We create our SQS client using the following AWS SDK v2 code:

SqsClientBuilder sqsClientBuilder = SqsClient.builder()
    .fipsEnabled(true)
    .region(Region.of(region));
SqsClient sqsClient = sqsClientBuilder.build();

And we use this code for the message retrieval:

ReceiveMessageRequest receiveMessageRequest = ReceiveMessageRequest.builder()
    .queueUrl(queueUrl)
    .attributeNamesWithStrings(APPROXIMATE_RECEIVE_COUNT.toString())
    .messageAttributeNames("All")
    .maxNumberOfMessages(maxMessageCount)
    .build();
List<Message>  messages = sqsClient.receiveMessage(receiveMessageRequest).messages();

For the regular JDK the above code works fine. The problem for the FIPS-compliant JDK seems to be with the MD5 checksum being activated explicitly in AWS SDK v2 code, below please see the screenshot of software.amazon.awssdk.services.sqs.DefaultSqsBaseClientBuilder with the problematic code seemingly being activated in a hard coded way.

Expected Behavior

MD5 checksum shouldn't be done explicitly for SQS receive messages, or there should be a way to disable it. The above flow should pass.
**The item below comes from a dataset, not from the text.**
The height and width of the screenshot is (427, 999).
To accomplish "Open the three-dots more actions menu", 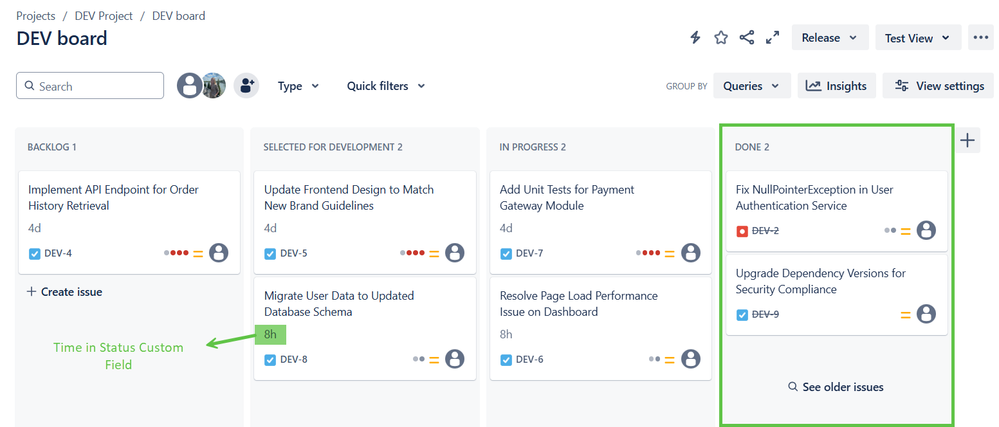I will click(980, 38).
Send messages show work the similar way.

Current Behavior

Getting the above mentioned exception in SQS receive messages.

Reproduction Steps

Run receive messages as described above for a JDK that doesn't support MD5.

Possible Solution

There should be a way to disable the MD5 checksum.

Additional Information/Context

This S3 bug seems to be related though for S3 there is a workaround how to disable the checksum.

AWS Java SDK version used

2.20.42

JDK version used

openjdk 17.0.7

Operating System and version

Linux service-5b7c8c4788-c62fp 5.4.238-148.347.amzn2.x86_64 #1 SMP Thu Apr 6 19:42:57 UTC 2023 x86_64 x86_64 x86_64 GNU/Linux

[debora-ito]

@gorell acknowledged, there should be a way to disable the SQS message MD5 checksum validation in this case.
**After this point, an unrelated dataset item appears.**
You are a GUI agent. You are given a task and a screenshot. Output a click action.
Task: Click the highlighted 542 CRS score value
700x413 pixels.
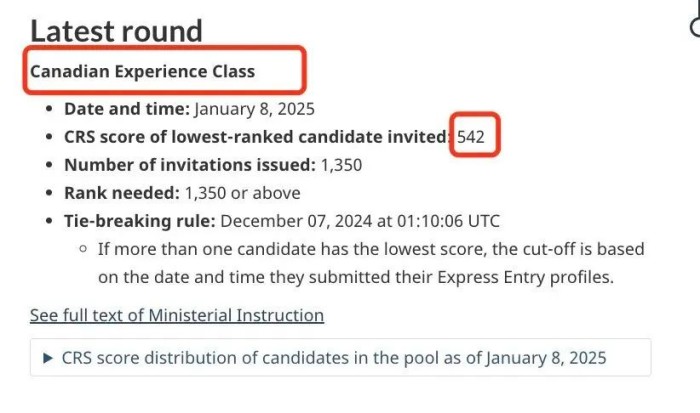(x=471, y=137)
Can you share more details about the FIPS compliant mode in the JDK you're using? How do you enable this mode in OpenJDK?

[ppeddadaatsfdc]

We have customized OpenJDK for Salesforce needs where all the crypto operations are handled by the FIPS security provider which doesn't have support for MD5 any longer.

[github-actions]

⚠️COMMENT VISIBILITY WARNING⚠️

Comments on closed issues are hard for our team to see.
If you need more assistance, please open a new issue that references this one.
If you wish to keep having a conversation with other community members under this issue feel free to do so.

[debora-ito]

Just to leave a quick example here, the SQS client now supports a checksumValidationEnabled attribute, defaults to true. To disable the md5 checksum, set it to false:

SqsClient sqsClient = SqsClient.builder()
                .checksumValidationEnabled(false)
                .build();

SqsAsyncClient asyncClient = SqsAsyncClient.builder()
                .checksumValidationEnabled(false)
                .build();

Check the Javadocs for more info. The new attribute is available starting SDK version 2.21.38.

[sharpnk]

@debora-ito Are there any plans to support checksum validation in other format? Like what the s3 client is doing? Simply providing the ability to turn it off seems like a temporary rather than a long term solution?